Wat Amsterdam Sinfonietta daarna voor elkaar kreeg zonder dirigent, grensde wat mij betreft aan het onwaarschijnlijke. Expressief en echt ontroerend speelde het ensemble een prachtig uitgebalanceerde orkestbewerking van de Cavatina, het langzame deel uit het Strijkkwartet op. 130 van Beethoven, die beweerde dat dit deel het enige stuk van hemzelf was dat hem tot tranen toe bewoog. Bijna zonder overgang dook Amsterdam Sinfonietta daarop onder in het grimmigste muziekstuk dat ooit geschreven werd: Beethovens magistrale Grosse Fuge, al bijna onspeelbaar voor een ‘normaal’ strijkkwartet, dus een haast onmogelijk huzarenstuk voor een ensemble zonder dirigent. Maar de spannende uitvoering werd in alle opzichten een succes.

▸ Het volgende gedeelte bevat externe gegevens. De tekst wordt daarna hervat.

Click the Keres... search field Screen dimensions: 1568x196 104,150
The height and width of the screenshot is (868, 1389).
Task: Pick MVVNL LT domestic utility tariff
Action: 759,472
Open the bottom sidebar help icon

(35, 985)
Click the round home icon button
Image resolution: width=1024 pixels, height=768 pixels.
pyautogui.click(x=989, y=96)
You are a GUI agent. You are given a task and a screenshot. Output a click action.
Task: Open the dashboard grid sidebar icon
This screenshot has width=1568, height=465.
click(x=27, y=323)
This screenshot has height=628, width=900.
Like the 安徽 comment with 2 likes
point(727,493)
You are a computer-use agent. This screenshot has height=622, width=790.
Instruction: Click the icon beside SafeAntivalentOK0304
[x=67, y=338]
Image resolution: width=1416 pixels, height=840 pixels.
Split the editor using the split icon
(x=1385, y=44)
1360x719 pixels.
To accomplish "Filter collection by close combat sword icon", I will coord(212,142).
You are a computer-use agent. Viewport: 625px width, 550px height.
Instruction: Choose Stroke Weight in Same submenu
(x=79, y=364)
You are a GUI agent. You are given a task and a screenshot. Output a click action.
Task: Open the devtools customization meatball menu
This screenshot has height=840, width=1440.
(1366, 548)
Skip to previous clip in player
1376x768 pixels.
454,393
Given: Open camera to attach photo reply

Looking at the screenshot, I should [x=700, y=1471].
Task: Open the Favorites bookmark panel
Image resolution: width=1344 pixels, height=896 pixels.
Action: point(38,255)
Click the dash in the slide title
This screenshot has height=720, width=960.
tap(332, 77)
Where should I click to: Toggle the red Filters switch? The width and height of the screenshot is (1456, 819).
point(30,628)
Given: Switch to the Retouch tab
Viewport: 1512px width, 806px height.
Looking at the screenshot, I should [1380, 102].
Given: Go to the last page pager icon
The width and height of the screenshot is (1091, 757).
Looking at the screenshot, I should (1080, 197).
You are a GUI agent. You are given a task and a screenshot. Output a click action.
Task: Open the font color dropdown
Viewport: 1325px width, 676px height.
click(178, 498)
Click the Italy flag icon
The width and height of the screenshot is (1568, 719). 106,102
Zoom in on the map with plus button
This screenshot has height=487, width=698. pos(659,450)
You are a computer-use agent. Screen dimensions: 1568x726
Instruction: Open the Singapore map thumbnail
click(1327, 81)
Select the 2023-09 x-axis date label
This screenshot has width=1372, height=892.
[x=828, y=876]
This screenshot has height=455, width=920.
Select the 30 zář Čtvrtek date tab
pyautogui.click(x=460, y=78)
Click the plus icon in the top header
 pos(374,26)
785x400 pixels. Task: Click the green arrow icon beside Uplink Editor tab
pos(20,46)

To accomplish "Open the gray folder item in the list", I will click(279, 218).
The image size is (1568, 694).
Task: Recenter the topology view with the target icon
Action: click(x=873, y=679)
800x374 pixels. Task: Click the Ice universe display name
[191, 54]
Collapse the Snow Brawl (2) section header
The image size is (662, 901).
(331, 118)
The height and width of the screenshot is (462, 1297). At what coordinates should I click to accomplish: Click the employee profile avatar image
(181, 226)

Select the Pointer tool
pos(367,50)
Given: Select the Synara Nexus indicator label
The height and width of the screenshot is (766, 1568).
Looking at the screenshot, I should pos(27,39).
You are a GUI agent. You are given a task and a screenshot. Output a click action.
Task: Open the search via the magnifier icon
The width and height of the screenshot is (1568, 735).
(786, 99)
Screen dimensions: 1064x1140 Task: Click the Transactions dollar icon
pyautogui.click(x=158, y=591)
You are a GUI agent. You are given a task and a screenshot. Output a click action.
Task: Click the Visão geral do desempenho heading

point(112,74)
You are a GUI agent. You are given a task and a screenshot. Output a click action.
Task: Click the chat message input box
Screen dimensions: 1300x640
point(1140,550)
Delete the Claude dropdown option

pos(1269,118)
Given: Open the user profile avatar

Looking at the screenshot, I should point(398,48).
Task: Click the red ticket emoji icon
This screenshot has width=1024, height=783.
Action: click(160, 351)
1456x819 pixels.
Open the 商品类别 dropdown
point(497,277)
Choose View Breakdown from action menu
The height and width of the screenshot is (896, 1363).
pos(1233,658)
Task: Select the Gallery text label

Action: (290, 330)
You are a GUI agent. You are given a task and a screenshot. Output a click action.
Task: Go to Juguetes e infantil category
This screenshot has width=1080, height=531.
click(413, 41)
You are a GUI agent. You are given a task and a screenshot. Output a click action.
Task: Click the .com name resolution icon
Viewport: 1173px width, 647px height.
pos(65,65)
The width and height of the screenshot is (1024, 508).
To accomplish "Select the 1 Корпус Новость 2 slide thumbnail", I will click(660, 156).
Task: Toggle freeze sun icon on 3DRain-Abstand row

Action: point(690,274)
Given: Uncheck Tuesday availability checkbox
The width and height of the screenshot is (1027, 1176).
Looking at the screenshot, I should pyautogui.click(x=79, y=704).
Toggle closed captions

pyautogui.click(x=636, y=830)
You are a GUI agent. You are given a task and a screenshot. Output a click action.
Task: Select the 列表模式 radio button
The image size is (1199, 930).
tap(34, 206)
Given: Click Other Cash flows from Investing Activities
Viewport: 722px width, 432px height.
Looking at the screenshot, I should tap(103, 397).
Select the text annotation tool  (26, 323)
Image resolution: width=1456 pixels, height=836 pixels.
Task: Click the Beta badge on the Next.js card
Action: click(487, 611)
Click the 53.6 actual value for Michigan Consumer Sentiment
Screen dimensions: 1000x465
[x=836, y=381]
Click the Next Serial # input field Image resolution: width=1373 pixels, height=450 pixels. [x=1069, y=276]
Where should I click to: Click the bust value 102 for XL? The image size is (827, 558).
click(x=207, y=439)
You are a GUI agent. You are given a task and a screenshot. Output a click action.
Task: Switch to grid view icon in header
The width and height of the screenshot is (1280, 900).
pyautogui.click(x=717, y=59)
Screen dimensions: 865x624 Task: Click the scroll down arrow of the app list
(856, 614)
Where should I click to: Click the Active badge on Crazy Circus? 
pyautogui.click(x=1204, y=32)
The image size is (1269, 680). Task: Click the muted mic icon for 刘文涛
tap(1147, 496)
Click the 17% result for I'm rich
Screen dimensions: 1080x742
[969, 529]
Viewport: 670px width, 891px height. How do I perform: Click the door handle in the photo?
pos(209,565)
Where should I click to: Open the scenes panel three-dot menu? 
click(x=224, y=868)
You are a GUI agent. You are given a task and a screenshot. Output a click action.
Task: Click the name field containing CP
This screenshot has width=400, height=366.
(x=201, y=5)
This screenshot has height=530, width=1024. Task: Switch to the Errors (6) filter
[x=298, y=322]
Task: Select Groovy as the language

Later die avond vierden het Phion Orkest en de Russisch-Israëlische pianist Boris Giltburg, in 2016 de overtuigende winnaar van de Elisabethwedstrijd 2016, met terugwerkende kracht de 250ste verjaardag van Beethoven, die een beetje in de soep liep door de pandemie. ‘Boris Giltburg speelt als een acteur die razendsnel switcht tussen angst en bijtgrage agressie’, schreef de Volkskrant bij gelegenheid over deze briljante pianist, die van nature naar het intellectuele neigt maar toch ook verrassend lyrisch of dichterlijk uit de hoek kan komen. Beethoven’s Vijfde Pianoconcert werd door hem in een goede verstandhouding met het Phion onder de slagvaardige leiding van Ben Glassberg uiteengezet, waarna het orkest de avond besloot met een kleurrijke, tot de verbeelding sprekende lezing van Moessorgski’s Schilderijententoonstelling, een stuk dat in de bewerking voor piano solo met regelmaat in wijlen de Serie Meesterpianisten heeft geklonken. Op zondagochtend besloten pianiste Einav Yarden, Anthony Marwood, altvioliste Jennifer Stumm en cellist Jakob Koranyi het origineel geprogrammeerde pianofestival met mooi gespeelde werken van Lili Boulanger, Debussy en HIndemith en Beethovens enerverende Geistertrio. Daria van den Bercken mag trots zijn op de eerste editie van haar Piano Biënnale, die zeker een vervolg zal krijgen. Hopelijk zijn tegen die tijd alle belemmerende coronamaatregelen voorgoed van de baan!